I want to create an assert macro that only returns from the function if the condition isn't met, Like:

#define ASSERT(X) if(!(X)) return {};

This doesn't work if the containing function returns void, but I don't want to create 2 macros. I want to be able to add/remove return values without changing the code. My idea is to create a helper function:

template<class T>
T re(){
    if constexpr( std::is_same<T, void>::value ){
        return;
    }
    else if constexpr( ! std::is_same<T, void>::value ){
        return {};
    }
}

Now the macro could work like:

double f(int *i){
    if(i == nullptr){
        typedef std::invoke_result<decltype(&f),int>::type T; // only works for this function
        return re<T>();
    }
    return 1.0;
}

But I require the return type T of the current function without having to call something like ASSERT(i,= nullptr, double) because then I could simply use 2 macros. Also, macros like __func__ and std::source_location are only strings.

Answer 1

There is no expression X where the statement return X; will be valid for both a void returning function and a function that returns an arbitrary type.

One can create a special user-defined template type where return X; will be valid for a variety of types. For example return std::nullopt; is always valid for a function returning any optional<T> . You can create a similar type with similar implicit conversion properties from an object like nullopt , one with a specialization to allow a void type to be "carried" ( std::optional<void> is not allowed, though you could use a stateless type as an equivalent to void ).

Of course, this now requires the caller to extract the returned value (if any) from your type. This also means that it has to check to see if a value was returned or not.

The expected<T, E> type (of which there are several implementations) represents a type like what you're talking about. The difference is that they carry either a T or E (with a special case for T == void ), where carrying an E represents an error value that the consumer of the return is expected to handle.

But all these require changing the function's actual return value. If you're dead-set on using simple types like void , double , int , etc, then you're going to have to have different macros for whatever return you're doing.

Answer 2

This is possible using __PRETTY_FUNCTION__ (GCC, Clang) / __FUNCSIG__ (MSVC), a non-standard extension that gives you the name of the current function, including the return type.

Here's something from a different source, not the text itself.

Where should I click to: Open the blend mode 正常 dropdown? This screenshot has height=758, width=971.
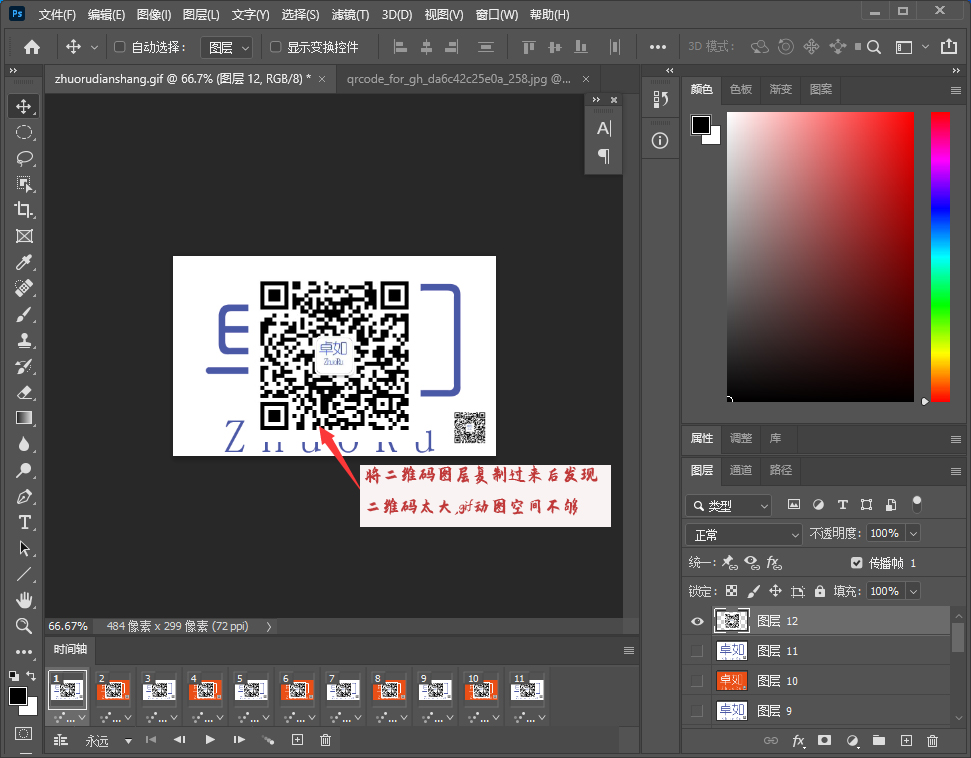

You can analyze the string at compile-time to see if it has void in it or not:

#include <string_view>

struct AnyType
{
    template <typename T>
    operator T()
    {
        return {};
    }
};

template <bool IsVoid>
auto foo()
{
    if constexpr (IsVoid)
        return;
    else
        return AnyType{};
}

#ifndef _MSC_VER
#define FUNCNAME __PRETTY_FUNCTION__
#else
#define FUNCNAME __FUNCSIG__
#endif

#define ASSERT(x) if (!bool(x)) return foo<std::string_view(FUNCNAME).starts_with("void ")>()

void x()
{
    ASSERT(0);
}

int y()
{
    ASSERT(0);
}

This needs more testing to make sure you can't break it with trailing return types, and by adding various stuff to function definition (attributes, calling conventions, etc).